PREreview of Theory of Differences Between Elements: Explanation of the Differences Between Quantum Physics and the Theory of General Relativity

This paper presents a thoughtful and ambitious proposal—the Theory of Differences Between Elements—as a means to explain the fundamental differences between quantum physics and the theory of general relativity. The author argues that these differences arise from three key factors: the specific composition of elements, the reactions they undergo, and the intensity of physical influences such as temperature or force. These three aspects are used to explain why different elements exhibit different physical behaviors and why the physical laws of the microscopic and macroscopic worlds are not universally the same.

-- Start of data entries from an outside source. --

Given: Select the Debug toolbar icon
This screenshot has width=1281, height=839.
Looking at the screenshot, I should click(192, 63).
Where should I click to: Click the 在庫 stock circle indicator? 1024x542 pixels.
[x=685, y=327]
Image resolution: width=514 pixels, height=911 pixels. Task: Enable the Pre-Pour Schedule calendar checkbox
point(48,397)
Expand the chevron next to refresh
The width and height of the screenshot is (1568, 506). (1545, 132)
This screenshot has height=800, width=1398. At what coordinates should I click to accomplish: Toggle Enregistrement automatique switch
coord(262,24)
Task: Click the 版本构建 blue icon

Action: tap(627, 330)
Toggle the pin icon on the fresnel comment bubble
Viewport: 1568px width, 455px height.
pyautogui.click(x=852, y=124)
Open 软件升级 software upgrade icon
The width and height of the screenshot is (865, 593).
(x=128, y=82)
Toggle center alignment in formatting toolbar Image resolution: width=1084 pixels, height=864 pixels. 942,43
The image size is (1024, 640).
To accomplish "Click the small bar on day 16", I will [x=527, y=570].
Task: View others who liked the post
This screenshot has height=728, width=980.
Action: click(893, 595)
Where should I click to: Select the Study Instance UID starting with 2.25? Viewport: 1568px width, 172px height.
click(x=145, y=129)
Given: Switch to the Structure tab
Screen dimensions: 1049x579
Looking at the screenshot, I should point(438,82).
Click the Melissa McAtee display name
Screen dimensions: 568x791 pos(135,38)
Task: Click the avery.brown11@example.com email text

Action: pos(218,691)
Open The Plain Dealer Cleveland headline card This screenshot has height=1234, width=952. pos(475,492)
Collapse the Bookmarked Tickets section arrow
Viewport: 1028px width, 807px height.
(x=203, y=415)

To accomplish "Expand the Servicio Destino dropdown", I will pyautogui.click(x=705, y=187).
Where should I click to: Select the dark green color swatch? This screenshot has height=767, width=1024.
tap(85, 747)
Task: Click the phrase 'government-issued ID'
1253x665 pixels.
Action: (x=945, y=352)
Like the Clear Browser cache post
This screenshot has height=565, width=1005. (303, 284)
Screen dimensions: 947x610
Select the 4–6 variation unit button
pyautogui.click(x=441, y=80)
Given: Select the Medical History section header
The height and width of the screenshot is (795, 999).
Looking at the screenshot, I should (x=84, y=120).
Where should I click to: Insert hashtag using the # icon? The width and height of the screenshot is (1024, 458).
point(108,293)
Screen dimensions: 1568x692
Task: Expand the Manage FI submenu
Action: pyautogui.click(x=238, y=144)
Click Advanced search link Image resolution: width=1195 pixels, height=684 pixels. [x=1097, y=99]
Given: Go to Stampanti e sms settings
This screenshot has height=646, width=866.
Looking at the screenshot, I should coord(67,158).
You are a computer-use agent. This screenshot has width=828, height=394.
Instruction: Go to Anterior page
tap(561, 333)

The work stands out for its accessible style and wide range of examples drawn from chemistry, biology, and planetary science. Through illustrations such as chemical reactions, changes of state, and structural organization in living beings, the author shows how physical characteristics emerge from interactions and compositions. This allows readers to grasp complex ideas through familiar phenomena.

The central claim is that quantum physics and general relativity are not conflicting, but are distinct due to the differing nature of the elements and scales they describe. The theory challenges the search for a single unifying theory, suggesting instead that the laws of physics are inherently dependent on elemental structure and contextual interactions.

This perspective invites readers to re-examine long-held assumptions about universality in physics and offers a philosophical framework grounded in observable differences in nature.

Suggestions for Improvement

1. Define terms like “intensity of physical concept” more clearly using specific physical examples.

2. Add a concise summary of the main theoretical points early in the paper for better structure.

3. Reduce repeated explanations to improve flow and focus.

4. Clearly define the boundary between quantum and relativistic domains using standard physics language.

5. Briefly mention major unification attempts (e.g., string theory) to situate the theory in context.

6. Refine formatting, improve figure captions, and correct grammatical issues for better presentation.

7. If possible, include a minimal mathematical framework to support key relationships.

Conclusion

This is a creative and original contribution that encourages deeper reflection on the nature of physical laws. By focusing on composition, interaction, and physical conditions, it offers a grounded explanation for why quantum physics and general relativity differ. The theory brings forward a fresh viewpoint and deserves attention, further refinement, and open discussion in the field of theoretical physics.

Competing interests

The author declares that they have no competing interests.